Because distensibility and compliance are measures often reported in ex vivo studies, we calculated those for the quasi-static—as well as the dynamic inflation experiments. However, repeatability statistics were only performed with our main outcome variable, PWV.

The distensibility coefficient was calculated as:

$${\text{DC}} = 2 \times \frac{{d_{{{\text{max}}}} - d_{{{\text{min}}}} }}{{d_{{{\text{min}}}} \times \left( {P_{{{\text{max}}}} - P_{{{\text{min}}}} } \right)}}.$$

Compliance coefficient was calculated from:

$${\text{CC}} = \frac{{d_{{{\text{max}}}} - d_{{{\text{min}}}} }}{{P_{{{\text{max}}}} - P_{{{\text{min}}}} }}.$$

To quantify arterial structural stiffness in the axial direction, an in vivo axial stiffness coefficient \(c_{{{\text{ax}}}}\) (in grams) was calculated as the local derivative of the force-stretch curve for every static pressure:

$$c_{\text{ax}} = {\frac{{\text{d}}F}{{\text{d}}}\uplambda_{z} } \Bigg|_{{\uplambda }_{z} = {\uplambda }_{z,iv,{\text{calc}}} }.$$

The in vivo axial stretch value used in this equation (\({\uplambda }_{{z,iv,{\text{calc}}}}\)) was determined as the mean of crossing points of the quasi-static force-stretch curves at 60, 100, 140, and 200 mmHg (Fig. 611). The force-stretch curve at 10 mmHg morphologically differs substantially from the other curves, and was therefore not included.

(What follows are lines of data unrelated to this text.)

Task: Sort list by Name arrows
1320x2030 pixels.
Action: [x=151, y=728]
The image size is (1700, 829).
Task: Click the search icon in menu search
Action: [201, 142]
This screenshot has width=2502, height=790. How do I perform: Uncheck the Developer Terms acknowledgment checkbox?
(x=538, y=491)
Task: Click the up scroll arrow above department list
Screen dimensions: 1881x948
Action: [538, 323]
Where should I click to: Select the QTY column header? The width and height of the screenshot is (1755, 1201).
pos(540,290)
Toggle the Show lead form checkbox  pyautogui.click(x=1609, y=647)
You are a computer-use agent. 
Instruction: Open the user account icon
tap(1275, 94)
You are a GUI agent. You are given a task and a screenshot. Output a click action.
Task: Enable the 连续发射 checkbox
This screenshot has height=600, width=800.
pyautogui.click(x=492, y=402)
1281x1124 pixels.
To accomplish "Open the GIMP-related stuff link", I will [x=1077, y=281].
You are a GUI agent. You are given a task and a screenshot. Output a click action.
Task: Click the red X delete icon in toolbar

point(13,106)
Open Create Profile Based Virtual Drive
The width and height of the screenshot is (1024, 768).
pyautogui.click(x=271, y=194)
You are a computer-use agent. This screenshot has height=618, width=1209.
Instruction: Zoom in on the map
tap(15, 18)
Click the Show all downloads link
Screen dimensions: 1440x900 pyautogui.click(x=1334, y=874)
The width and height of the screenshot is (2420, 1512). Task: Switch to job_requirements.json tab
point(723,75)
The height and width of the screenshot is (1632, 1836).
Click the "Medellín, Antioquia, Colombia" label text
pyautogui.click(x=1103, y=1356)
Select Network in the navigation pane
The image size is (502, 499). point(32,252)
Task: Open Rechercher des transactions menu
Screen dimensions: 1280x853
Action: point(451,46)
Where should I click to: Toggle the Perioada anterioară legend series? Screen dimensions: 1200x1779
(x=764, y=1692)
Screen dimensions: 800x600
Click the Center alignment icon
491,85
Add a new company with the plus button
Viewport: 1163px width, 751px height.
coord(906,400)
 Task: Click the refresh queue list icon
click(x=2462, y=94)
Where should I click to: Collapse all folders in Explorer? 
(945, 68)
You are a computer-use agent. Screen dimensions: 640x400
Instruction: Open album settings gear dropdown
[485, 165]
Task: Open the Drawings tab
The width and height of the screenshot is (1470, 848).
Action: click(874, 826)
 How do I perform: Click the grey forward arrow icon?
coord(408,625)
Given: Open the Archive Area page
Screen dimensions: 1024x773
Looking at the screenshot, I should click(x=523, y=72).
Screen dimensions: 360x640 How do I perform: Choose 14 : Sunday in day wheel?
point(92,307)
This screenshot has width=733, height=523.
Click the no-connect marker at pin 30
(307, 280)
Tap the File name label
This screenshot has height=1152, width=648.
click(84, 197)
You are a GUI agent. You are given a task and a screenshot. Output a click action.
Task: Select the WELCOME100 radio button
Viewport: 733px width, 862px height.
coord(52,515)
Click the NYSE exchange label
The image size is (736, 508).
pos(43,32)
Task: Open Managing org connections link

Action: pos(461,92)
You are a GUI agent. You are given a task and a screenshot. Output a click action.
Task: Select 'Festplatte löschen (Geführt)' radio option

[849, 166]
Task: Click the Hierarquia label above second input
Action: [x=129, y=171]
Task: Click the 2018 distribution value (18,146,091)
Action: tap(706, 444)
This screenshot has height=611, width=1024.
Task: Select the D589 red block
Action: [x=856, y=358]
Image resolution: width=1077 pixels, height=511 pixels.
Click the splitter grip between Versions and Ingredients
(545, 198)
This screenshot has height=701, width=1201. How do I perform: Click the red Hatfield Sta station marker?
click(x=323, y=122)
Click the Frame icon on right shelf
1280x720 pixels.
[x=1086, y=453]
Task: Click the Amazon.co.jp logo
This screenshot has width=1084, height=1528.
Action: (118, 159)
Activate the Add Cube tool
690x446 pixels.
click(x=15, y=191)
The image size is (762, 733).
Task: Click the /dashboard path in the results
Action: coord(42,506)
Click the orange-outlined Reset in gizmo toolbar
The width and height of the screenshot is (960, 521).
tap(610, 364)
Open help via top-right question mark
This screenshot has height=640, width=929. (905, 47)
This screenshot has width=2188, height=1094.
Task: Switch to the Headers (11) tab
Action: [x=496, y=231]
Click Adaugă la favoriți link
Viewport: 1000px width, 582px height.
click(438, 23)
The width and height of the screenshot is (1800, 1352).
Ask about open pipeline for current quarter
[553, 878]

Data was processed with a custom MATLAB code.

Statistical analysis

Set-up repeatability was assessed by quantifying within-subject and between-subject SDs and CVs. Within-subject SD was estimated by (1) calculating the sample SD for each set of (two) replicate measurements, (2) averaging the square of these SDs, and (3) taking the square root of the result66,67. Subsequently, between-subject SD was estimated in two steps. First, the SD of the subject means was calculated (\(s_{{\overline{x}}}\)). Note that the value of \(s_{{\overline{x}}}\) is a measure of an inherent “component” of variation between subjects, and in addition, a “component” owing to the measurement error within each subject67. Hence, second, between-subject SD (\(s_{{\text{b}}}\)) was calculated as

$$s_{{\text{b}}} = \sqrt {s_{{\overline{x}}}^{2} - \frac{{s_{{\text{w}}}^{2} }}{2}} .$$

Sample size calculations were performed using the MATLAB Statistics and Machine Learning Toolbox at power 1−β = 0.80 and α = 0.05. Data between duplicate measurements of the same vessel were compared with a Wilcoxon signed-rank test for paired measures. To explore the potential influence of vessel freshness and left/right CCA on the outcomes, data from fresh/non-fresh and left/right CCA vessels were compared using a Mann–Whitney U test. All results are expressed as median with corresponding 25th and 75th percentiles and n denoting the number of vessels per group. p < 0.05 was considered statistically significant. Statistical analyses were performed using IBM SPSS Statistics for Windows (version 24.0; IBM Corp, Armonk, NY).